From: Randall Kizer[SMTP:rkizer @
Sent: Wednesday, December 24, 1997 8:09 AM
To: Ted Mittelstaedt; Alan Strassberg; 'Fyodor'
Cc: firewalls @
Subject: RE: configuring Ciscos' As proxy
Your comments regarding NAT may be true, but there is a problem I've seen
regarding many of these devices...you don't have enough visibility as to
what is happening within your network. Since ~75% of all security breaches
occur from within, you also need to have some visibility as to what has
been transported..."was that our shadowed password file I just saw ftp'd
offsite?". This is an example of a significant problem - someone using
an authorized session to perform unauthorized activities. Was the person
who just performed that ftp authorized to even access that file?
This is IMHO more of an organizational structural problem than a technical problem. It's kind of like the old line "treat your employees with respect and they will treat you the same, screw them and they will screw you"
I'm sure that everyone has heard this before but it is simply not possible to protect a workplace against inside penetration, unless you just don't trust anyone with anything. Certainly some workplaces are like this - like banks - where you have a lot of low-paid people working next to a ton of cash. However, if they are going to be so horrible as to ftp out a shadow password file, well then putting a network firewall into place is hopeless. They are just going to copy it off to a floppy or some other thing. I pity the folks that have to work in an environment like that. (academics aside - students will usually try to take an arm if you give them a finger, it's just the nature of the beast)
If you are already using DHCP and are still seriously constrained for IP
addresses, then I could see a need to go the NAT route. And I certainly
wouldn't go NAT unless I've already converted to DHCP --- anyone who's
tried changing their internal IP addresses for NAT over a weekend on 24/7
production systems know what I'm talking about.
Not true - commercial NATS will convert from a legal range to a legal range and do all the DNS trickery to allow you to stomp other people's address ranges with impunity.
At any rate, it seems to me you are mixing reasoning for running RFC-unassigned-vs-legal numbers with reasoning for running proxy-vs-NAT.
As far as address constrained goes - well that's the future. Connect to any ISP today and your lucky to get a subnet of a Class C, let alone the entire range. And, the thought of getting a full B or A range is even more unbelievable. Using all legal addresses inside is now only the luxury of the people who already have large blocks of legals from years ago.

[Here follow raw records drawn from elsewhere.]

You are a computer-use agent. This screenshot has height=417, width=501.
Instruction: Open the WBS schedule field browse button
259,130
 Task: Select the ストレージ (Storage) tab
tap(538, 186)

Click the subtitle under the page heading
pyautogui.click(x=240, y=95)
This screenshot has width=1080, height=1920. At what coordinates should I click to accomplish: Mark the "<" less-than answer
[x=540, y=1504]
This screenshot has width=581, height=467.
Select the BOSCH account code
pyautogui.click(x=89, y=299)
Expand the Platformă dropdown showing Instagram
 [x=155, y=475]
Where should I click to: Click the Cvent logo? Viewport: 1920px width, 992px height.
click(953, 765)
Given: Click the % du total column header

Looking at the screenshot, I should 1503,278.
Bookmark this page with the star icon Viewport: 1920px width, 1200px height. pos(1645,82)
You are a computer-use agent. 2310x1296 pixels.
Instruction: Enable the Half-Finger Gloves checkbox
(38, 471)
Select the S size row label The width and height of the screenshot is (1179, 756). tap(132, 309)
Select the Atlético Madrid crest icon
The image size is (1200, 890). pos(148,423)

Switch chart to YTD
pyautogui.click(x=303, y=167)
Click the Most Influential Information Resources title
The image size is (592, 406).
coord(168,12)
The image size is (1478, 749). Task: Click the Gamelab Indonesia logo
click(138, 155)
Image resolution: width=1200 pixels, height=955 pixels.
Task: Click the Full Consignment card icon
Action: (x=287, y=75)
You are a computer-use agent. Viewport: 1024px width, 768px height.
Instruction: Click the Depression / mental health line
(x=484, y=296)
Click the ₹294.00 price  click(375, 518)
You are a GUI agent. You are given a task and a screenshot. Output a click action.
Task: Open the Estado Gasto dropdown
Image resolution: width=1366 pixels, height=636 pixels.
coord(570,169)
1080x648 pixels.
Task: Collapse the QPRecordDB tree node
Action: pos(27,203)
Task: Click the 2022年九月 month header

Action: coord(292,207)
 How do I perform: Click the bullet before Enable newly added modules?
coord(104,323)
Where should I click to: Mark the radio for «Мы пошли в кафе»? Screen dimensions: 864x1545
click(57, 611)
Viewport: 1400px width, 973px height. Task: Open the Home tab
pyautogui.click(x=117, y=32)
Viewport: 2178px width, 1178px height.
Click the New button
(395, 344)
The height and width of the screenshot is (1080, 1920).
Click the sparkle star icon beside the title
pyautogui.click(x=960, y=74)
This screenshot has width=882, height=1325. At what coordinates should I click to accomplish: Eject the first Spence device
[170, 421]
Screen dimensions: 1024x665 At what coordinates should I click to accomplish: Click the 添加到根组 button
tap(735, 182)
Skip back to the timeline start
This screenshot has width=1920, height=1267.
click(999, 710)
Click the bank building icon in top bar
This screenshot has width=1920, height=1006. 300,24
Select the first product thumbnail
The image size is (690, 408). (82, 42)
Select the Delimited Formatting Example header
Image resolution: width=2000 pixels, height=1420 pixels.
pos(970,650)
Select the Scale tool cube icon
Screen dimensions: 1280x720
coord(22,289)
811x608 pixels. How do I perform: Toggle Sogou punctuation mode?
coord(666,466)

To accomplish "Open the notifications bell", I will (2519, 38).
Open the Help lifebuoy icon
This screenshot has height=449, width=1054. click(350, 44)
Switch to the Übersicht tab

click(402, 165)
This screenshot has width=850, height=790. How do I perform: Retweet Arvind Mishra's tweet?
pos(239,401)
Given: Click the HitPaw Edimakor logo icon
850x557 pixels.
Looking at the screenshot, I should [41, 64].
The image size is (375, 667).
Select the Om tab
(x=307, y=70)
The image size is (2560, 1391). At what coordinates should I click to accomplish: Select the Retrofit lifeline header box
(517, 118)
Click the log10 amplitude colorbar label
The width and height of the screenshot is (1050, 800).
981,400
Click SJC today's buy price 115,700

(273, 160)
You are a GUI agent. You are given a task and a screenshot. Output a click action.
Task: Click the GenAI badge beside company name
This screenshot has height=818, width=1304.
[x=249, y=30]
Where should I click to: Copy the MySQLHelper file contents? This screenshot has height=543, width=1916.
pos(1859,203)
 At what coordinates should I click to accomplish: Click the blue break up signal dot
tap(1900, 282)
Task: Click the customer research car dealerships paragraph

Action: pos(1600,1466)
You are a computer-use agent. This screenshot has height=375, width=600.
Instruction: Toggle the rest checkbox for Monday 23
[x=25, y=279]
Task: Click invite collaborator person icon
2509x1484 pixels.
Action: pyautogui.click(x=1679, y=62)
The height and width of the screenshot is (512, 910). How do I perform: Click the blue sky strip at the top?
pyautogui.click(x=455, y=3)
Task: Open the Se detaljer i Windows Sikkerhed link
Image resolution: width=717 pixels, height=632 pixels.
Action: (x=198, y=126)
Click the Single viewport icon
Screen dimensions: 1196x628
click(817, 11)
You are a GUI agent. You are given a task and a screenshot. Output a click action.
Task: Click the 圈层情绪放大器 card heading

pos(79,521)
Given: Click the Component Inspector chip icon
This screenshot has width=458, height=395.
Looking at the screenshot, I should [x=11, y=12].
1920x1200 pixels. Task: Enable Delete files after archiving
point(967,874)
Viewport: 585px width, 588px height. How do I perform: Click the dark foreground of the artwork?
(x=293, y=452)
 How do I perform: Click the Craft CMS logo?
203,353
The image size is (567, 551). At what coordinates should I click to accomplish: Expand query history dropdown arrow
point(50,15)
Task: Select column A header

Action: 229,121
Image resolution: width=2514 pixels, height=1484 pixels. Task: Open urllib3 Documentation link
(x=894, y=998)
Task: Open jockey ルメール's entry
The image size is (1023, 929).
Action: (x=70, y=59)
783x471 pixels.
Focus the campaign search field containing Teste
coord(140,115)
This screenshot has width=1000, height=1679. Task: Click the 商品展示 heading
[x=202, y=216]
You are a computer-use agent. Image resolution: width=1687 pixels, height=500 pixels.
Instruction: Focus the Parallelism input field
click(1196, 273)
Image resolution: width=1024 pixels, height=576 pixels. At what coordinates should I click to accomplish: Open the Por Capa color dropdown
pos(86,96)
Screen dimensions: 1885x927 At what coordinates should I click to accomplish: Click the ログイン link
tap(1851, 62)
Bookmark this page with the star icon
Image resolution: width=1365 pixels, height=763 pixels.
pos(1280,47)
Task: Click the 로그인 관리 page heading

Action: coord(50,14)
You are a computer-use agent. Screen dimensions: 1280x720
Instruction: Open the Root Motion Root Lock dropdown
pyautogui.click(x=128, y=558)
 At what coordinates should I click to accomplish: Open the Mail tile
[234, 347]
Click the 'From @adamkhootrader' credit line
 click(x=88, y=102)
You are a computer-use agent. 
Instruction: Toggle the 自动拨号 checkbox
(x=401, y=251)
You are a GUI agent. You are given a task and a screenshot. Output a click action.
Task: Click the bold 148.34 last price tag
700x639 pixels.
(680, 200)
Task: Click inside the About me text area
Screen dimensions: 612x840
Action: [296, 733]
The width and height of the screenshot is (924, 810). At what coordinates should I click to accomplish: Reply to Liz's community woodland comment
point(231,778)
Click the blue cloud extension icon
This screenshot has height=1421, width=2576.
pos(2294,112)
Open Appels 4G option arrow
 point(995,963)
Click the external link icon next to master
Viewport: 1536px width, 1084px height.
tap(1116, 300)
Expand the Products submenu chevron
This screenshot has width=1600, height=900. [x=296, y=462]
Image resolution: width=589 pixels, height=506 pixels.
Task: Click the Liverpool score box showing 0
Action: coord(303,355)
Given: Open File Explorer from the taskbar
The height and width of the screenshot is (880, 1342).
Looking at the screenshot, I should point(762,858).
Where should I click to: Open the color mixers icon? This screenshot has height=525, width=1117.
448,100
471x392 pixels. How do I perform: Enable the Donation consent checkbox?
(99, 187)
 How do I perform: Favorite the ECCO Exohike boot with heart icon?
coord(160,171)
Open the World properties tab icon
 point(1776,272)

NAT's for the most part appear to have their greatest advantages in helping
organizations bridge the gap between IPv4 and IPv6. Again, there are
always requirements which can drive you to make a major change in your
network like NAT.
Besides this, which is a very important one, another benefit is being able to change ISP's without weeks of downtime. With the competition in ISP's heating up it pays to continuously review Internet connectivity the same as you do long distance. Internet service is becoming a commodity item.
Proxies may be labor intensive, but they also allow you to see what's
happening in the data streams - a trend I see with most intruders is to
exploit a legitimate session with files, programs, etc. which exploit other
weaknesses. I prefer to see the whole picture, and not just the IP headers.
It's a tradeoff that is appropriate for some networks, not good for others. My beef is mainly with people that advocate one solution as the only right one. I don't care for proxies myself because for the networks I've admined they represent a lot of work with no payoff. (I don't think I'd be happy bringing connectivity to networks where a proxy would be required) I don't care much for the FWTK documentation because it appears to ignore NAT and advocate proxies as the only "right" solution.